The finite algebras $(A,*,+)$ that satisfy the identity $(x*y)+(y*z)=(x+y)*(y+z)$ are precisely the algebras such that the one-dimensional cellular automata produced by $*$ and $+$ are commutative cellular automata. To be clear the operations $*,+$ do not necessarily satisfy any associativity or any other well known laws. See the paper Commuting Cellular Automata for details on this identity and its relation to cellular automata (or see my answer here for less details). I want to know if the variety $V$ of algebras that satisfy $(x*y)+(y*z)=(x+y)*(y+z)$ is generated by the collection of all its finite algebras. It suffices to show that the free algebras in $V$ are subdirect products of finite algebras in $V$. If the finite algebras $(A,*,+)$ satisfy other kinds of identities not implies by $(x*y)+(y*z)=(x+y)*(y+z)$, then what is an explicit example of such an identity?
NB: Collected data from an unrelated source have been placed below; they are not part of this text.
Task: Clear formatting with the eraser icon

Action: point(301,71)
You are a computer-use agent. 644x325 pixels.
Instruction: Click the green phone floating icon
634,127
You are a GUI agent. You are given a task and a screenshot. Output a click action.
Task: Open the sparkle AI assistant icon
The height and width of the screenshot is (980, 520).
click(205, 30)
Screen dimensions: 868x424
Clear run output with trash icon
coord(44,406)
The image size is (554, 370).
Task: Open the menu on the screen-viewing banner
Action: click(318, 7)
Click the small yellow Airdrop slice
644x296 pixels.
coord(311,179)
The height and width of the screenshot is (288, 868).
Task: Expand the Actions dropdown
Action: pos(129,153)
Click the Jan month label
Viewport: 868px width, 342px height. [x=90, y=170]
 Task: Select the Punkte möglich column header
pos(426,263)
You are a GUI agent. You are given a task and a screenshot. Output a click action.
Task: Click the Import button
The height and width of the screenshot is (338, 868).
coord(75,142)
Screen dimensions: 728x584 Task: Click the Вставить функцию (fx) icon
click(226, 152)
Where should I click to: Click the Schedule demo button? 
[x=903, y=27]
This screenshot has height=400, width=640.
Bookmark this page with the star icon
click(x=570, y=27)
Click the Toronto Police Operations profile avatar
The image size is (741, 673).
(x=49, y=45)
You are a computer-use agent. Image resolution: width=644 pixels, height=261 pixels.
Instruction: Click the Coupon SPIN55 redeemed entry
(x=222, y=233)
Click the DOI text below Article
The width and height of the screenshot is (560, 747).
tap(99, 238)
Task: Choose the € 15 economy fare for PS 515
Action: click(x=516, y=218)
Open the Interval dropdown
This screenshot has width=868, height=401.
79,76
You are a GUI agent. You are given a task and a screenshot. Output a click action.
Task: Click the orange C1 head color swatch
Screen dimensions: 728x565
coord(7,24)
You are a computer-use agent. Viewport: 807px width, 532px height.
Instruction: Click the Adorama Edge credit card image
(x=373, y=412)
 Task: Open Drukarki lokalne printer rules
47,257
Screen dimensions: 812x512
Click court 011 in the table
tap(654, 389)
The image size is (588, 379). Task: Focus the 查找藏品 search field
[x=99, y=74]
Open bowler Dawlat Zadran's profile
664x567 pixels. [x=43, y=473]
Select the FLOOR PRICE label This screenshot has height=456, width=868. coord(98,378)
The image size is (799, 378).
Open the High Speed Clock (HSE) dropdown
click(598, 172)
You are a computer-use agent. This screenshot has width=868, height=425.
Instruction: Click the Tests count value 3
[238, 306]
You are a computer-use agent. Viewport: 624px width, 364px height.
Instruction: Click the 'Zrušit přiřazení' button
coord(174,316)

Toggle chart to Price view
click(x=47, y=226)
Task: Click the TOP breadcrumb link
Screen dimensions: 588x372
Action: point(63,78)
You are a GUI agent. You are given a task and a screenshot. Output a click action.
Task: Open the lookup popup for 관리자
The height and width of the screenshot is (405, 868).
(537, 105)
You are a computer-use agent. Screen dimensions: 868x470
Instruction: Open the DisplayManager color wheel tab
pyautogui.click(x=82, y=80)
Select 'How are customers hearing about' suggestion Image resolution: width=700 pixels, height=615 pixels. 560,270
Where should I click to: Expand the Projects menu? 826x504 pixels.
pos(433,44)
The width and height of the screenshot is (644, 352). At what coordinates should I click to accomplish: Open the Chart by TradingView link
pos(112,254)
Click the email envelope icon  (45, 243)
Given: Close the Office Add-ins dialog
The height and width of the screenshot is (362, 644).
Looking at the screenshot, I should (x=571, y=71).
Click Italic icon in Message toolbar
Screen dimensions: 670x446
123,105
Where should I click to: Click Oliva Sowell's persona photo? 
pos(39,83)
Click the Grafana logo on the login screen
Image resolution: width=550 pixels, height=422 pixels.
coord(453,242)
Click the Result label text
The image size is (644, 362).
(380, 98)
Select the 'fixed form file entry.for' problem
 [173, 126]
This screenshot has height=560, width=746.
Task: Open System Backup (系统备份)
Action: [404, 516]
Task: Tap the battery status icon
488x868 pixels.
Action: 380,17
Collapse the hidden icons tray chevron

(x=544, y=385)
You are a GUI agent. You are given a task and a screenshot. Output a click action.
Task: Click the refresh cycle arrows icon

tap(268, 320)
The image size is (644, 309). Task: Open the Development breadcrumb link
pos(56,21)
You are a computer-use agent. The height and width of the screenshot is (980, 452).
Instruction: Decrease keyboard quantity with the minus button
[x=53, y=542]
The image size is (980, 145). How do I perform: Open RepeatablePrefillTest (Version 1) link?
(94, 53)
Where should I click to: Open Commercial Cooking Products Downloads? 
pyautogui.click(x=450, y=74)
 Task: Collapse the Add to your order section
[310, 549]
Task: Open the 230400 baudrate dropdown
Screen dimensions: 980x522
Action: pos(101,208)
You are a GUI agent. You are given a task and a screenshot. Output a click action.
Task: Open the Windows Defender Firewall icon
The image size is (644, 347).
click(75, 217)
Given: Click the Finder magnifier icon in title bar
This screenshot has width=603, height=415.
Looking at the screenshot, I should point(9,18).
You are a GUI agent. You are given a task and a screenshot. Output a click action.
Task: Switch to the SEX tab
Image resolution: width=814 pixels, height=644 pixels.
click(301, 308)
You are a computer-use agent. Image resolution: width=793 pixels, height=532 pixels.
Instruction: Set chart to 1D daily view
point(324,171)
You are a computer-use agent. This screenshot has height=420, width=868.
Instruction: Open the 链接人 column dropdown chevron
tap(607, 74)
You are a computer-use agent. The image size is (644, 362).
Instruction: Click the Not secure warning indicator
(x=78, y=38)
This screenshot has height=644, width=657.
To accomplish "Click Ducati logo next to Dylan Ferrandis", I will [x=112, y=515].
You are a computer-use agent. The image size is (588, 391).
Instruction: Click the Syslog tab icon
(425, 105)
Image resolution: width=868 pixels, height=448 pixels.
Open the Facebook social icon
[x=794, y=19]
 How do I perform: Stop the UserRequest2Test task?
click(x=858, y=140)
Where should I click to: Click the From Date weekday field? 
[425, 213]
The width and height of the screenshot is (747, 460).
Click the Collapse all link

If the free algebras in $V$ are subdirect products of finite algebras in $V$, then what is a good explicit example of how to embed the free algebras in $V$ as subdirect products of finite algebras in $V$?

Part of the motivation for this question is that cellular automata are usually over a finite alphabet $A$, so I wonder if finite algebras that satisfy $(A,*,+)$ that satisfy the identity $(x*y)+(y*z)=(x+y)*(y+z)$ satisfy any other identities.